I Nobraino al primo disco con una major non perdono la loro forza

L’Ultimo Dei Nobraino recensione

Il nuovo disco dei Nobraino si intitola l’ultimo dei Nobraino ma non è veramente l’ultimo, ma più che altro la dimostrazione dell’importanza della gavetta.

L’Ultimo Dei Nobraino recensioneVolendo fare un esempio di ciò che può significare il termine gavetta – una parola quasi scomparsa dal vocabolario della musica italiana – si potrebbe citare i romagnoli Nobraino, i quali hanno passato moltissimi anni in giro per la penisola, da nord a sud, a suonare in qualunque situazione possibile e immaginabile. Fino a costruire – succede, se lo si merita – uno zoccolo duro di appassionati pronti a supportare in ogni maniera il gruppo guidato da Lorenzo Kruger, cantante e autore dei brani.

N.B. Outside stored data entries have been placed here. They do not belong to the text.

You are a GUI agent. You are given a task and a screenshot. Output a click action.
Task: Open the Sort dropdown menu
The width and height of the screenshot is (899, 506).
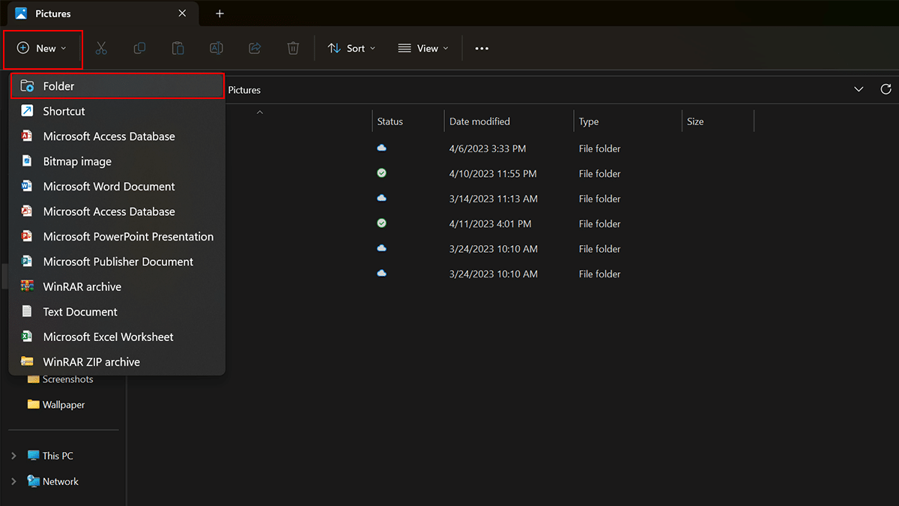[x=351, y=49]
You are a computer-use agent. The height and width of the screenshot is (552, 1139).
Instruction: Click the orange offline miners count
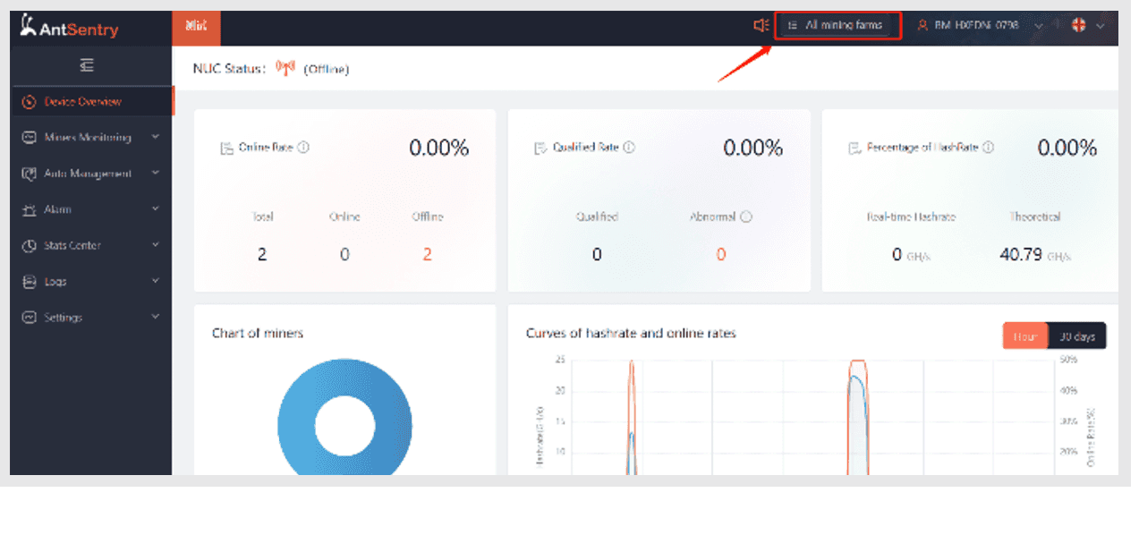click(428, 255)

Fa piacere, quindi, che dopo tanta fatica e ottimi riconoscimenti (dal Premio Tenco alla presenza in kermesse come quella del Primo Maggio a Roma), una major come Warner s’interessi a loro e investa tempo e denaro per lanciare un prodotto differente dal solito, un indie rock mischiato con la scuola cantautorale italiana su cui svettano i testi spiazzanti di Kruger. E se l’attacco di Esca viva («Guardo due cani che s’inculano, penso che quello dietro specula») è un biglietto da visita piuttosto forte per chi si appresta all’ascolto, il resto di L’Ultimo Dei Nobraino – che non è veramente l’ultimo, ma vabbè l’avete capito, no? – non è certo da meno, soprattutto in pezzi come Jacques Pervert, Bella polkona, Via Zamboni e nella bella Endorfina. Michè – ovvio rimando alla ballata di De André – è un non-omaggio al più celebre dei menestrelli italiani, e il singolo Bigamionista, una paradossale storia d’amore e tradimenti, sono perfetti per la festa live della band romagnola, la miglior maniera per godersi la loro musica.